How to optimize CUDA?

T

Type Programmer2020-08-04 20:18:02

CUDA

Type Programmer, 2020-08-04 20:18:02

There is a piece of code, as for me it is quite simple, but it takes as long as 5 milliseconds, somehow this is a lot, as for parallel computing.

__global__ void kernel_compute_global_lighting(float* device_lenght_buff, CudaRenderWindow render_window, CudaRenderCamera camera, CudaRenderMap map, CudaRenderTextures textures, CudaRenderLight lights) {
  int pixel_coordinate_y = blockIdx.x * blockDim.x + threadIdx.x;
  int pixel_coordinate_x = blockIdx.y * blockDim.y + threadIdx.y;
  if (pixel_coordinate_y >= render_window.render_height || pixel_coordinate_x >= render_window.render_width)
    return;
  render_window.device_rendered_window[pixel_coordinate_y*render_window.render_width + pixel_coordinate_x].r = render_window.device_render_window[pixel_coordinate_y*render_window.render_width + pixel_coordinate_x].r * lights.device_light_pointers[0]->r;
  render_window.device_rendered_window[pixel_coordinate_y*render_window.render_width + pixel_coordinate_x].g = render_window.device_render_window[pixel_coordinate_y*render_window.render_width + pixel_coordinate_x].g * lights.device_light_pointers[0]->g;
  render_window.device_rendered_window[pixel_coordinate_y*render_window.render_width + pixel_coordinate_x].b = render_window.device_render_window[pixel_coordinate_y*render_window.render_width + pixel_coordinate_x].b * lights.device_light_pointers[0]->b;
}

In order to call this Kernel, I use the following parameters:
Grid
X : (900 + 31) / 32
Y : (1400 + 31) / 32);
Threads
X: 32
Y: 32

Tried to compress indirect addressing, made an intermediate object for calculations to reduce the number of memory accesses. But everything that, as for me, should speed up execution, on the contrary, only makes the delay longer.
How can I then deal with images above 1024x800?

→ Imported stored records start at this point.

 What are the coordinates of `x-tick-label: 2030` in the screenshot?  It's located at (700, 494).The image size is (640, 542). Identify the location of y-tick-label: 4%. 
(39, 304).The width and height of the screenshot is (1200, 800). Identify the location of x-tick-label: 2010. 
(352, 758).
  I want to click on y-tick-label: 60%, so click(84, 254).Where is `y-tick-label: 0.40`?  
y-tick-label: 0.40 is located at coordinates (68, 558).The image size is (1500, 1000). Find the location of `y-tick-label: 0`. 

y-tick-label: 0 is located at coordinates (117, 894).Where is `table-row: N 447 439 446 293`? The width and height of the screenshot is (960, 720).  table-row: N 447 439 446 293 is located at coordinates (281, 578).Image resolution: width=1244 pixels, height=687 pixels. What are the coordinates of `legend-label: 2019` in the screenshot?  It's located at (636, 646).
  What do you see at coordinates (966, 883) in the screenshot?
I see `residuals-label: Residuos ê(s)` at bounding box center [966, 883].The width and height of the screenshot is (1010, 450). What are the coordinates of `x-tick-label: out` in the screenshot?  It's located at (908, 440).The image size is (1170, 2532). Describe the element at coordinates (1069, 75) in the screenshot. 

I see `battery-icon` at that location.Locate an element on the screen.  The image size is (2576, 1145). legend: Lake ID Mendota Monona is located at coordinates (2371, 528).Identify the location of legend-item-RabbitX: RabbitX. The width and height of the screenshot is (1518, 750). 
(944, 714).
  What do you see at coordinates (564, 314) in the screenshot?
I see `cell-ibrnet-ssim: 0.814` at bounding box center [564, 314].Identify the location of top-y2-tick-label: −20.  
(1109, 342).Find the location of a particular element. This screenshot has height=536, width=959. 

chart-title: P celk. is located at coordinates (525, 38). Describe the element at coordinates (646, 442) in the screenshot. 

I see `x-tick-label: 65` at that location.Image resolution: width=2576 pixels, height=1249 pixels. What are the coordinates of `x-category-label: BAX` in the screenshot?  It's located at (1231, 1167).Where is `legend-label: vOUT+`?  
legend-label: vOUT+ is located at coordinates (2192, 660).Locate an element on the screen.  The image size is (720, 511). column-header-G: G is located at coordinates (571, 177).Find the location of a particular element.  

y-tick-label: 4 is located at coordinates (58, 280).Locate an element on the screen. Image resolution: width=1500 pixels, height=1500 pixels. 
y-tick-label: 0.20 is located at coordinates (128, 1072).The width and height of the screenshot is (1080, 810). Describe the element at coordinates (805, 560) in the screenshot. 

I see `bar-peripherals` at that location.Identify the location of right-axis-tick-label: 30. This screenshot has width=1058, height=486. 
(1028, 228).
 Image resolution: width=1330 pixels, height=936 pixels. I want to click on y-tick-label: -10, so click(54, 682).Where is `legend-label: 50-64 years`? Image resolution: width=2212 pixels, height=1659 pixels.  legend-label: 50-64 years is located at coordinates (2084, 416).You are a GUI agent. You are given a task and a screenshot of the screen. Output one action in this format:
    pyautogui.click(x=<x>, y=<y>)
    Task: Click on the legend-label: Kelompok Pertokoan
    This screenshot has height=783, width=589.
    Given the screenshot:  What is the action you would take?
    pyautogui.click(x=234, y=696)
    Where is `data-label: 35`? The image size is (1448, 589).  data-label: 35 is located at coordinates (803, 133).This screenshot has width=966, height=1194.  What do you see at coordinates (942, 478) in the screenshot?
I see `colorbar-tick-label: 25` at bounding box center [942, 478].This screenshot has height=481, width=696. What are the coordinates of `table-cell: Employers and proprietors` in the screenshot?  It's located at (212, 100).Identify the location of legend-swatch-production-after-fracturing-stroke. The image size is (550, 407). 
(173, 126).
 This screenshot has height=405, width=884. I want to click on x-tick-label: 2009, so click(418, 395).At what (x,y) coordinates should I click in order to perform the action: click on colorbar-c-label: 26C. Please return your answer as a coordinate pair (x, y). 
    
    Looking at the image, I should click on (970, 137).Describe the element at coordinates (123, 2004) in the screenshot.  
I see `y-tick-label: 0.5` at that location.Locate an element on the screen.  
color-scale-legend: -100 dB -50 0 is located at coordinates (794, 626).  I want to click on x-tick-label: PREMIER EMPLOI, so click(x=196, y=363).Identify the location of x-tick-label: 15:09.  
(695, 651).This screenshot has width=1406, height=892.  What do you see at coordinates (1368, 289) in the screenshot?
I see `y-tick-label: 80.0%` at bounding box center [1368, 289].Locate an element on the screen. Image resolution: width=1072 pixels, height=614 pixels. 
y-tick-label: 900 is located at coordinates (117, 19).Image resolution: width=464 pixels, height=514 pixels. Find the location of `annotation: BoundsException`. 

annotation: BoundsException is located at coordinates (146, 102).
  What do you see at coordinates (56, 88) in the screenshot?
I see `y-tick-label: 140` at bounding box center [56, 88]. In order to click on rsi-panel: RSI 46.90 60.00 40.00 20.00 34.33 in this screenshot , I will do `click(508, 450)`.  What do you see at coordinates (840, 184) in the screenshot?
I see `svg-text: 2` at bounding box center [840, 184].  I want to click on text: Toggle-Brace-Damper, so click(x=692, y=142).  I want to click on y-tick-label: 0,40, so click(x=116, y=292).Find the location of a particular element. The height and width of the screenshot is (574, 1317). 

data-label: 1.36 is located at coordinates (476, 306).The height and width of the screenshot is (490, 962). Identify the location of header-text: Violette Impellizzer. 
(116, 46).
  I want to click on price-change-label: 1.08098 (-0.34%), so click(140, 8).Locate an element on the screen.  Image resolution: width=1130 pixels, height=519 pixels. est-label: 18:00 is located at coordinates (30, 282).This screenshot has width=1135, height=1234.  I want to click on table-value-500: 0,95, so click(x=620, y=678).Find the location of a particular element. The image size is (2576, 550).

Just tell me what exactly affects it the most, I'm tired of digging without results...

Reply

Answer the question

In order to leave comments, you need to log in

1 answer(s)

S

Sergey Tikhonov, 2020-08-05
@MegaCraZy6

First, you should make sure that you measured the speed of code execution, and not the speed of loading data, executing and unloading the result.
Second, try getting rid of the if altogether (you can add unused fields up to the size of the block).
Third, use vector multiplication instead of separate three-line operations.
Fourth, look at the block sizes for your card, you might not fit.